В 37 году начались аресты. Окружение Гришки-Леньки сильно поредело и он, при всём своем легкомыслии, забеспокоился. Понял, что заграничная командировка может выйти ему боком. Пошел к старому приятелю и спросил совета, как вести себя, если за ним придут.
Приятель (это был Андрей Януарьевич Вышинский) поджал губы:
— Зря у нас никого не сажают. Но могу сказать тебе одно. Придут — попроси показать ордер на арест: есть ли там подписи кого-нибудь из секретарей ЦК и генерального прокурора или его заместителя. Ты номенклатурный работник, без этих подписей ордер недействителен.
Гришка поблагодарил, пошел домой. В ту же ночь за ним пришли. Позвонили в дверь, на вопрос «Кто?» ответили: «Телеграмма».
— Подсуньте под дверь, — распорядился Вальдман. Тогда они перестали валять дурака:
— Открывайте! НКВД.
Гришка велел домработнице открыть дверь. Вошли трое и замерли у порога: хозяин, в пижаме с тремя орденами Красного Знамени на груди, стоял облокотившись на рефрижератор. В руке он держал маузер; длинный ствол был направлен на вошедших.
— Покажите ордер! — потребовал Вальдман. Старшой с готовностью рванулся вперед.
— Не подходить! Клава, дай швабру. — И взяв у домработницы щетку на длинной ручке, протянул ее чекисту. — Ложи сюда.
Подтянув к себе ордер, Гришка долго вертел его в руках, по-прежнему держа энкаведешников под прицелом. В грамоте он был не очень силен, но всё что нужно, углядел.
— Где подпись секретаря?
— А что, нету? Так это мы сейчас. Поедемте, там подпишем.
— Никуда я с вами не поеду. Вы самозванцы, пошли вон!
Старшой потоптался на месте, попросил:
— Товарищ Вальдман! Разрешите позвонить по телефону.
Тот разрешил: телефон висел на стене в коридоре.
— Не идет, — сказал чекист кому-то в трубку. Последовала пауза. Видимо, на том конце провода ругались: чего вы с ним чикаетесь? Хватайте его и везите.
— Нельзя… Я говорю, нельзя. Обстоятельства не позволяют.
Вся троица покинула квартиру, пообещав, что скоро вернутся.
Не вернулись. То ли других забот было много, то ли самих посадили — тогда такое было не в диковинку. Как бы там ни было, Вальдман остался на свободе. Посадили его года через три — за растрату. Старые котовцы пустили шапку по кругу, набрали чуть ли не миллион и принесли в прокуратуру — выкупать Вальдмана: его любили. Разумеется, их погнали в шею…
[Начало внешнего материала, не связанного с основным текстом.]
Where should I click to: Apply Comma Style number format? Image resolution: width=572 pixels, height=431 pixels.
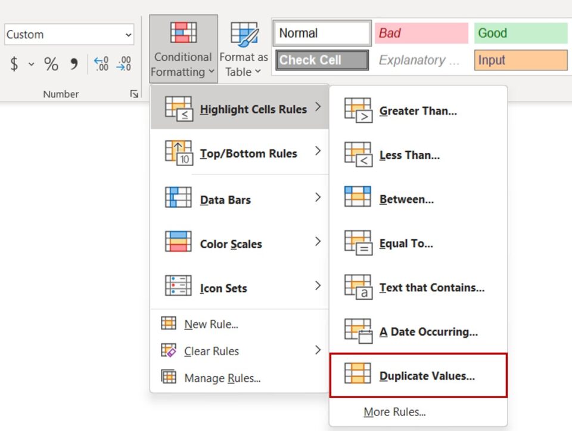tap(74, 64)
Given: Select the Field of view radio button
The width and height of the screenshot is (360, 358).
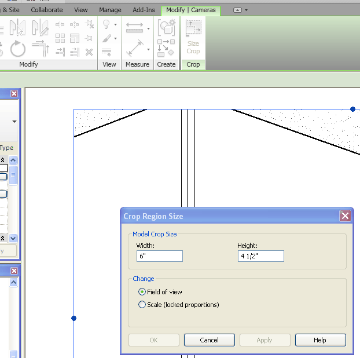Looking at the screenshot, I should coord(142,292).
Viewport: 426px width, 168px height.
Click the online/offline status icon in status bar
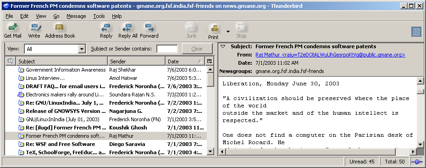(x=417, y=162)
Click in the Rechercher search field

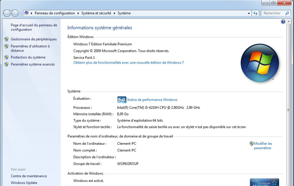275,13
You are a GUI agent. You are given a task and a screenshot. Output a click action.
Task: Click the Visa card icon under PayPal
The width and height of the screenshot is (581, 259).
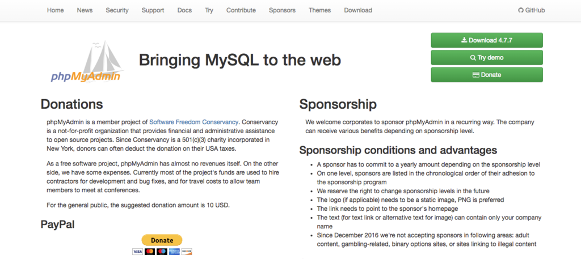point(137,252)
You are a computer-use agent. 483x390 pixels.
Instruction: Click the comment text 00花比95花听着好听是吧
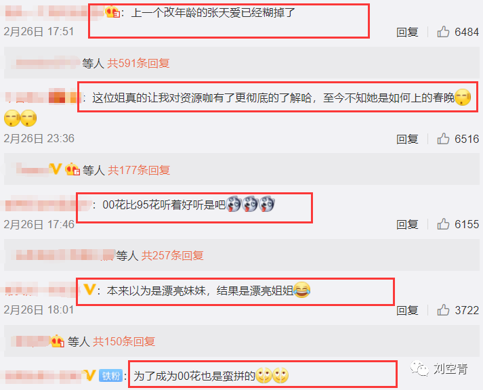(x=164, y=204)
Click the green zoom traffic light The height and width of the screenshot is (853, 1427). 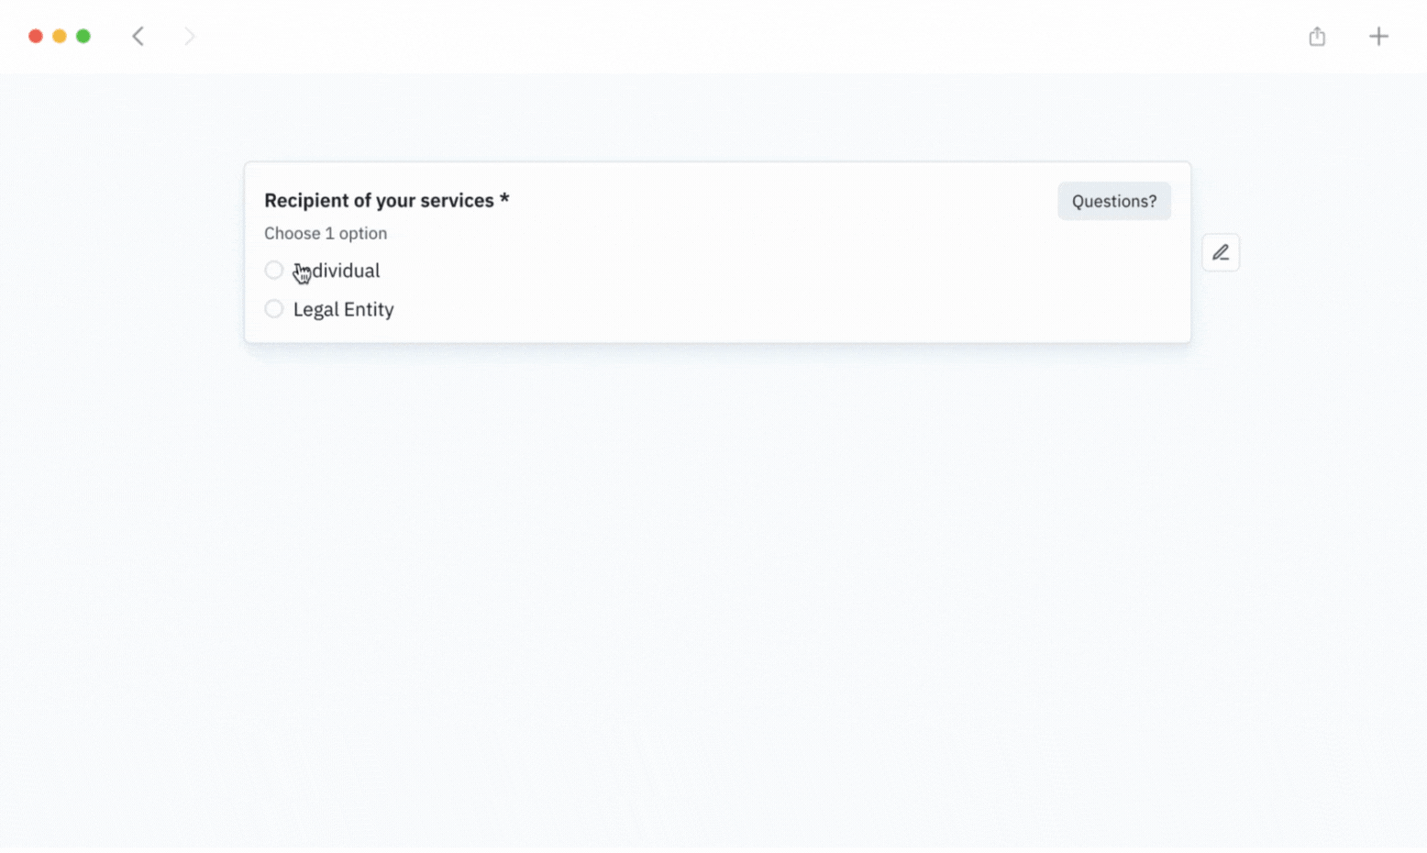pos(83,36)
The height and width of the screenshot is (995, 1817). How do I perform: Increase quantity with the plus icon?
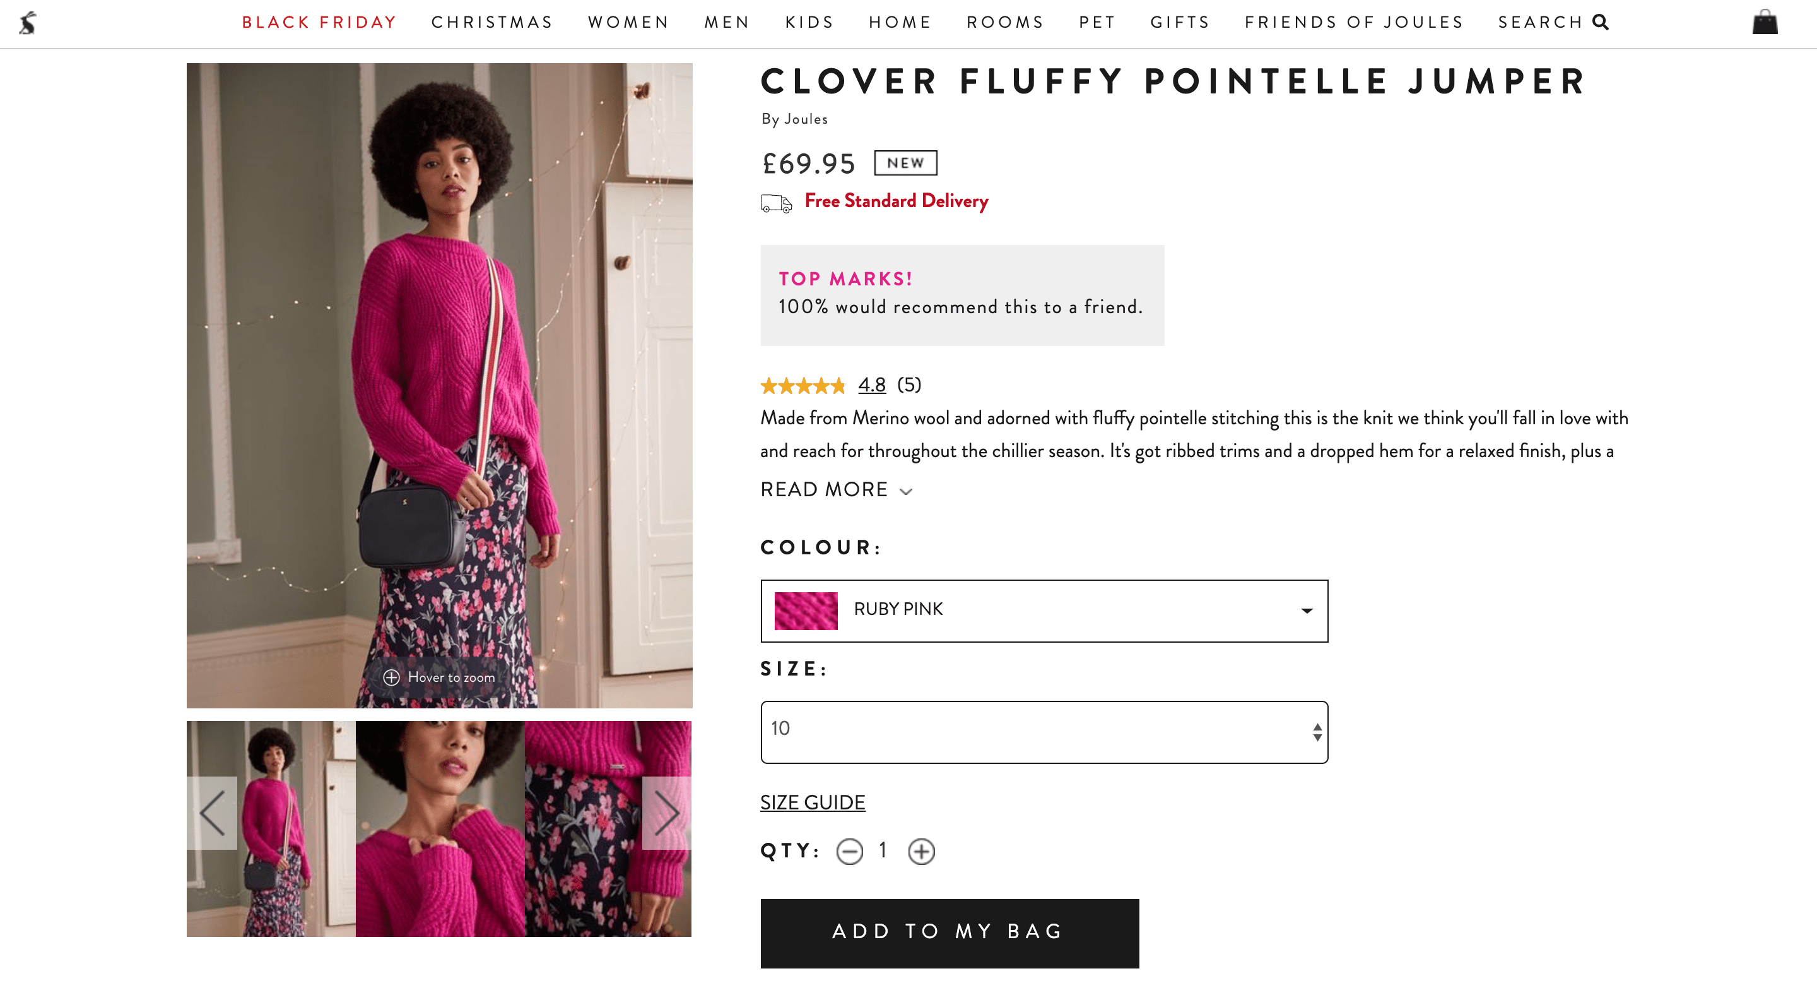921,851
Эту историю рассказали Каплеру ее участники, когда он собирал материал для фильма «Котовский».
Во время «Прогулок с Каплером» я узнал от него, что таких особых лагерей, как Минлаг, теперь уже несколько — и все на базе старых, обычных. Названия им дали не географические, а шифрованные — видимо, чтобы обмануть американскую разведку. Интлаг стал Минлагом (Минеральным лагерем), Воркутлаг — Речлагом… А были еще Морлаг, Озерлаг, Степлаг, Песчанлаг, Камышлаг и даже один с былинным названием Дубровлаг, в Мордовии, недалеко от станции Явас.
— Я вас! — смеялся Каплер. — Страшненькое название!
Но как раз этот Дубровлаг, по слухам, был помягче других: для слабосилки и инвалидов.
В наш Минлаг Каплер с Юликом прибыли одним этапом, но из разных мест: Алексей Яковлевич с Лубянки (это был его второй заход), а Юлий из Кировской области. Подробно про их встречу рассказал Юлик, когда мы наконец встретились.
В первый же день после приезда он обратил внимание на шустрого не очень молодого человека, который торопился сообщить всем минлаговским начальникам, что он кинорежиссер. Юлику он не понравился. А Юлик привлек его внимание — я думаю, своей молчаливостью, стеснительностью.
— Скажите, вы из Москвы?
— Да.
— Вы наверно были студентом? В каком институте?